Giant Amazon fish becoming extinct in many fishing communities, saved in others
The team compared mainstream bioeconomic theory — which policymakers have depended on in order to protect fish populations — with the lesser-known “fishing-down” theory, which predicts that large, high-value, easy-to-catch fish can be fished to extinction.
“Bioeconomic thinking has predicted that scarcity would drive up fishing costs, which would increase price and help save depleted species,” said study leader Leandro Castello, an assistant professor of fisheries in Virginia Tech's College of Natural Resources and Environment. “If that prediction were true, extinctions induced by fishing would not exist, but that is not what has happened.”
The research was conducted with arapaima, a 10-foot long fish that can weigh more than 400 pounds.
“Arapaima spawn on the edges of floodplain forests and come to the surface to breathe every 5 to 15 minutes, when they are easily located and harpooned by fishers using homemade canoes,” said Caroline C. Arantes, a doctoral student in wildlife and fisheries science at Texas A&M University and an expert on fish biology and fishery management.
The giant fish dominated fisheries in the Amazon a century ago, but three of the five known species of arapaima have not been seen for decades, said Donald J. Stewart, professor in the College of Environmental Science and Forestry at the State University of New York at Syracuse, who recently discovered a new species of arapaima.
The research was based on interviews with 182 fishers in 81 communities who were selected by their peers as being experts and on fish counts in 41 of the fishing communities, accounting for 650 square miles of floodplain area.
The results indicate that arapaima populations are extinct in 19 percent of communities, depleted (approaching extinction) in 57 percent, and over-exploited in 17 percent.
The results are reported this week in the journal Aquatic Conservation: Freshwater and Marine Ecosystems.

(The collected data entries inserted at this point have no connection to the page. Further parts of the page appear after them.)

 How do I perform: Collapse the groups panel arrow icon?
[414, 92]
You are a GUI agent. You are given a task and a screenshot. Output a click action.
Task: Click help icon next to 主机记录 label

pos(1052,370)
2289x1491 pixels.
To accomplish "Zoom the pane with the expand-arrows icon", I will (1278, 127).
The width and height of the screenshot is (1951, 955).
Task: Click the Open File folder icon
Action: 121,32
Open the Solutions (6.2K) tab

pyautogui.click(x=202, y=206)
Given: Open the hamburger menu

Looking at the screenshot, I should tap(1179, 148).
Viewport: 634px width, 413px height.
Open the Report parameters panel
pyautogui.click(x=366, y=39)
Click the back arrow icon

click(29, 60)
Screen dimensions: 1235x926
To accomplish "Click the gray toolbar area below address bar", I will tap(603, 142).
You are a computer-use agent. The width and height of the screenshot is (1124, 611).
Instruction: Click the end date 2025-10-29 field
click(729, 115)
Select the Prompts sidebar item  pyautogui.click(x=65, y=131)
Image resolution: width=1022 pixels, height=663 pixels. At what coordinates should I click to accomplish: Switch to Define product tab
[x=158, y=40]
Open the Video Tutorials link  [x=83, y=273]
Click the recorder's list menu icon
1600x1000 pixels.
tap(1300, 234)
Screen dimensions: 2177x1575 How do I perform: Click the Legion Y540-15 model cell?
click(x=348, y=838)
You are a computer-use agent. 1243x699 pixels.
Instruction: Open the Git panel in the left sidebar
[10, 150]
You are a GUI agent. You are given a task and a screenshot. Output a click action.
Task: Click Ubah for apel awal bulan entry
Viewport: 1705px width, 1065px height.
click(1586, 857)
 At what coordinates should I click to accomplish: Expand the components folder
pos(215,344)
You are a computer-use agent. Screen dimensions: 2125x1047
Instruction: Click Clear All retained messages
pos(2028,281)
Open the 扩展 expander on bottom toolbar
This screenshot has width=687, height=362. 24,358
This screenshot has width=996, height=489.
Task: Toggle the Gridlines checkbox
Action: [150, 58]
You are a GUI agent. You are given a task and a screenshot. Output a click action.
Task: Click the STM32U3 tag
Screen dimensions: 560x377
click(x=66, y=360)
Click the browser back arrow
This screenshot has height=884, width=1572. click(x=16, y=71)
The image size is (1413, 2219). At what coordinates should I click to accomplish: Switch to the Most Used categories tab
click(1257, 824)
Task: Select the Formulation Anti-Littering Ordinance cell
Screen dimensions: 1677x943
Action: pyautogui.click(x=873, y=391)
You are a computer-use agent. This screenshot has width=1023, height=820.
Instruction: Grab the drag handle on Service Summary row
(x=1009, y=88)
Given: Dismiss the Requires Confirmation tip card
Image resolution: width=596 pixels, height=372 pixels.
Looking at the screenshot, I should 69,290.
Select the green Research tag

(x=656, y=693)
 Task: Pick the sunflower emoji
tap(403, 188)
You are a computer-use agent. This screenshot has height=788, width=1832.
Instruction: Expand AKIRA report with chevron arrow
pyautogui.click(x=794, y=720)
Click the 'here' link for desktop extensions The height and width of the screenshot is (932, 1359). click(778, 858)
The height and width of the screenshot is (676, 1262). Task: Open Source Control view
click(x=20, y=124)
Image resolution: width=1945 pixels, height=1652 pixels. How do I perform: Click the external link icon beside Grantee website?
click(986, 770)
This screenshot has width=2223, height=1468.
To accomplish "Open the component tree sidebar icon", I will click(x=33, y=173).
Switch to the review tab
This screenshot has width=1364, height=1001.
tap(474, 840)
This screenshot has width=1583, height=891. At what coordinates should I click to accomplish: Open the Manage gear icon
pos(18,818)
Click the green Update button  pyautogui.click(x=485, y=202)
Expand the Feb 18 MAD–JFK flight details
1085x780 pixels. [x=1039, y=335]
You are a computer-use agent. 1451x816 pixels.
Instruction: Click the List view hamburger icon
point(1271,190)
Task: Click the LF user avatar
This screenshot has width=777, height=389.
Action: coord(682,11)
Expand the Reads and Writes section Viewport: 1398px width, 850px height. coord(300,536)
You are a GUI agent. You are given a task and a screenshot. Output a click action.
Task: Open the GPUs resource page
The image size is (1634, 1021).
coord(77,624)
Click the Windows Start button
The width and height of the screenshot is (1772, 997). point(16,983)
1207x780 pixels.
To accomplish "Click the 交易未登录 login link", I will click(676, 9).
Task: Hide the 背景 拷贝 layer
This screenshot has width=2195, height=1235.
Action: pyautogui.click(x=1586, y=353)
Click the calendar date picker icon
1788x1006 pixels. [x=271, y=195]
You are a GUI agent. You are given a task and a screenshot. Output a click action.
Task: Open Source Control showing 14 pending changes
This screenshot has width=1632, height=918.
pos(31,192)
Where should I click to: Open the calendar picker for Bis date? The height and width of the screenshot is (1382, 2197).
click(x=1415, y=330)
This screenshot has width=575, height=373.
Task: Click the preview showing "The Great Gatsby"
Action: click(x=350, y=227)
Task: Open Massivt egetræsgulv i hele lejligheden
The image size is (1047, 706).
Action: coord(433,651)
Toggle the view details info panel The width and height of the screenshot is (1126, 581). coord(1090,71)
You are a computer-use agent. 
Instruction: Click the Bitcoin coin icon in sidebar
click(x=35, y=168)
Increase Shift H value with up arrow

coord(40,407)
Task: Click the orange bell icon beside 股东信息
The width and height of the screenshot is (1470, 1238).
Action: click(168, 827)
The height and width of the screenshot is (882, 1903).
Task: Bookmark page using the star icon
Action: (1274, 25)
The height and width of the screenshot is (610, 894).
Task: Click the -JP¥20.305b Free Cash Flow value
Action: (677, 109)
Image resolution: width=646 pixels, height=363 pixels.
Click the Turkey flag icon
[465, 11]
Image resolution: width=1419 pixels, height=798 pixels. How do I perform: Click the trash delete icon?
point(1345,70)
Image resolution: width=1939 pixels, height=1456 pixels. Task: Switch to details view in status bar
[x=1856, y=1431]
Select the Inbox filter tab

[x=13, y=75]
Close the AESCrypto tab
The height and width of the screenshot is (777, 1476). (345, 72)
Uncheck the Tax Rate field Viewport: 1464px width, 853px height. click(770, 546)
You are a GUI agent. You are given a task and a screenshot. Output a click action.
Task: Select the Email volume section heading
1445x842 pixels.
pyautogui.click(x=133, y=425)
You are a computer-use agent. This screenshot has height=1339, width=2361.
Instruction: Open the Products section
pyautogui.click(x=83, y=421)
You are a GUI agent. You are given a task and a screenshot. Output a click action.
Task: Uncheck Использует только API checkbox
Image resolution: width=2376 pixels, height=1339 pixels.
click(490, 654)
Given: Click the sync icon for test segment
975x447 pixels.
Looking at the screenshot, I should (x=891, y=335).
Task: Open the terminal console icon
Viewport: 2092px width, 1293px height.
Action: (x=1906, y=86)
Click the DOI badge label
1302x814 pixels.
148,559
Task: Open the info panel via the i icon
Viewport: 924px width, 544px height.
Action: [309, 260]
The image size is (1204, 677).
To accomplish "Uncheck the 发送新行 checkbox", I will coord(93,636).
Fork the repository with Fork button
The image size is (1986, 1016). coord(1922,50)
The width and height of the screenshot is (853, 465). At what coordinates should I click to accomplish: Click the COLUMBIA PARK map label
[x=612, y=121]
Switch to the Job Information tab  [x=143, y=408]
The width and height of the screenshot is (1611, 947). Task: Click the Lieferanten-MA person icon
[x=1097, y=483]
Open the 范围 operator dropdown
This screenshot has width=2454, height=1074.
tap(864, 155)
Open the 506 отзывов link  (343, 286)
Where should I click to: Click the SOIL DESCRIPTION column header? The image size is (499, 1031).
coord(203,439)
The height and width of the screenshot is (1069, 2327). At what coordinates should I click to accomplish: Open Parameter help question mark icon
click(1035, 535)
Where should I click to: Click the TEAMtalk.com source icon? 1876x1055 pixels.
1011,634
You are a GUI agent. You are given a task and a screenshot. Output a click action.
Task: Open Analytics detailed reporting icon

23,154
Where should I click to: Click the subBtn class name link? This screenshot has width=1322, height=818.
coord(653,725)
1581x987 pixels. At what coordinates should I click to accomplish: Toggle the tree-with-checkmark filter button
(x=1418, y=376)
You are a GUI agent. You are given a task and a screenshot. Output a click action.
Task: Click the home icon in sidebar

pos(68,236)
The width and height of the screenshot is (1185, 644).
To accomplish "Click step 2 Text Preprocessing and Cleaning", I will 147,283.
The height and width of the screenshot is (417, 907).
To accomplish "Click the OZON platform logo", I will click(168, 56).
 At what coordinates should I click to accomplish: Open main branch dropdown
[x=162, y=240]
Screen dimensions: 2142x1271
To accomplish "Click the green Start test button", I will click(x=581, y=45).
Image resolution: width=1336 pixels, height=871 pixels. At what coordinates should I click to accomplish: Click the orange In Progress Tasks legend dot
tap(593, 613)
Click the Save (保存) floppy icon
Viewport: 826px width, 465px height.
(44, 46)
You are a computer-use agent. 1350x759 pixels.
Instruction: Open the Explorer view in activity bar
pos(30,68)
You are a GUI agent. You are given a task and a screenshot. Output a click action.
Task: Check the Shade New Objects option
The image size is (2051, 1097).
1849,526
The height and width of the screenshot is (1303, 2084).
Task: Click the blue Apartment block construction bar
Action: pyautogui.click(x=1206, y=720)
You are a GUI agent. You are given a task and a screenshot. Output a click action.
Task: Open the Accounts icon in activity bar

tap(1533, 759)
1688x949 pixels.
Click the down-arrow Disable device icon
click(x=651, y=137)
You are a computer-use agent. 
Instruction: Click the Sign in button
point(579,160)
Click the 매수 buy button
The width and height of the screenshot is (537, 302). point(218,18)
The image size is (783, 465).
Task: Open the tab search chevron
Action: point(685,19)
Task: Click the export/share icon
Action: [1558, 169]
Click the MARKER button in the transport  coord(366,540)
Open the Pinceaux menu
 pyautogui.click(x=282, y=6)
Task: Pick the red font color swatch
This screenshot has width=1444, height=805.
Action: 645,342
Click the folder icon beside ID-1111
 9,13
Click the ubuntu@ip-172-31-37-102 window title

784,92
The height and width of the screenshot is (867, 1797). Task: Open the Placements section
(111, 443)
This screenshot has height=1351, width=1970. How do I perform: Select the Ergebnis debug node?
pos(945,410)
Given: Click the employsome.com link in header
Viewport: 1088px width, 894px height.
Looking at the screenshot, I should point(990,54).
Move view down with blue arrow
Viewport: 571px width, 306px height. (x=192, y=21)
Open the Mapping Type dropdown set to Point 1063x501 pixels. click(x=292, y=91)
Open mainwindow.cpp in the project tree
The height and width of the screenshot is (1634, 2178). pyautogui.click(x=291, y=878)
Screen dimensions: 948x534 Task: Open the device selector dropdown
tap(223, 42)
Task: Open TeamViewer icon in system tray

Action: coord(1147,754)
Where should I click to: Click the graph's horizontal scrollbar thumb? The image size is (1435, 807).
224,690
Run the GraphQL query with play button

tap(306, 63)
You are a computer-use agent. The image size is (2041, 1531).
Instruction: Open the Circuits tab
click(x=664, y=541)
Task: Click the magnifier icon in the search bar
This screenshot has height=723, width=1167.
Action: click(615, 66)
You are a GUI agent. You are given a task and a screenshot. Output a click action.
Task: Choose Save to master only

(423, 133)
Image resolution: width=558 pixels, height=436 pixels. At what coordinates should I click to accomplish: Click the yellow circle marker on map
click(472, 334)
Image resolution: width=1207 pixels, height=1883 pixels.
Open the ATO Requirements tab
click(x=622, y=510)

“Fishers continue to harvest arapaima regardless of low population densities,” said Castello, an expert on tropical fish, fisheries, and conservation.
When the mature, large fish are gone, fishers use gill nets to harvest other, smaller species, unintentionally capturing juvenile arapaima and further threatening remaining populations.
The good news is that in communities that have implemented fishing rules, imposing minimum capture size and restricting gill-net use, for instance, density of arapaima is 100 times higher than where there are no rules or the rules are not followed, said David G. McGrath of the Earth Innovation Institute in San Francisco.
“These communities are preventing further arapaima extinctions,” said McGrath.
Only 27 percent of communities surveyed have management rules for fishing arapaima. The community of Ilha de São Miguel banned the use of gill nets two decades ago and now has the highest arapaima densities in the region.
“Fisheries productivity in Ilha de São Miguel is also the highest in the study area,” said Castello. “Cast nets are allowed because they are much more selective yet they yield abundant fishes for local consumption, so food security for the community is not compromised.”
“Because tropical regions suffer from widespread illegal fishing and a lack of data, these findings suggest that many similar fishing-induced extinctions likely are going unnoticed,” he continued. “There is also a lack of economic alternatives for the fishers.”
But the experience in Amazonas State, Brazil, shows that things can be different.
“Many previously overexploited arapaima populations are now booming due to good management. The time has come to apply fishers' ecological knowledge to assess populations, document practices and trends, and solve fisheries problems through user participation in management and conservation,” Castello said.
Fabio De Souza of the nonprofit Society for Research and Protection of the Environment in Santarém, Pará, Brazil, is developing and implementing community management for arapaima in the region.
“There is willingness among fishers to implement management, but our efforts require more support from governmental agencies,” De Souza said.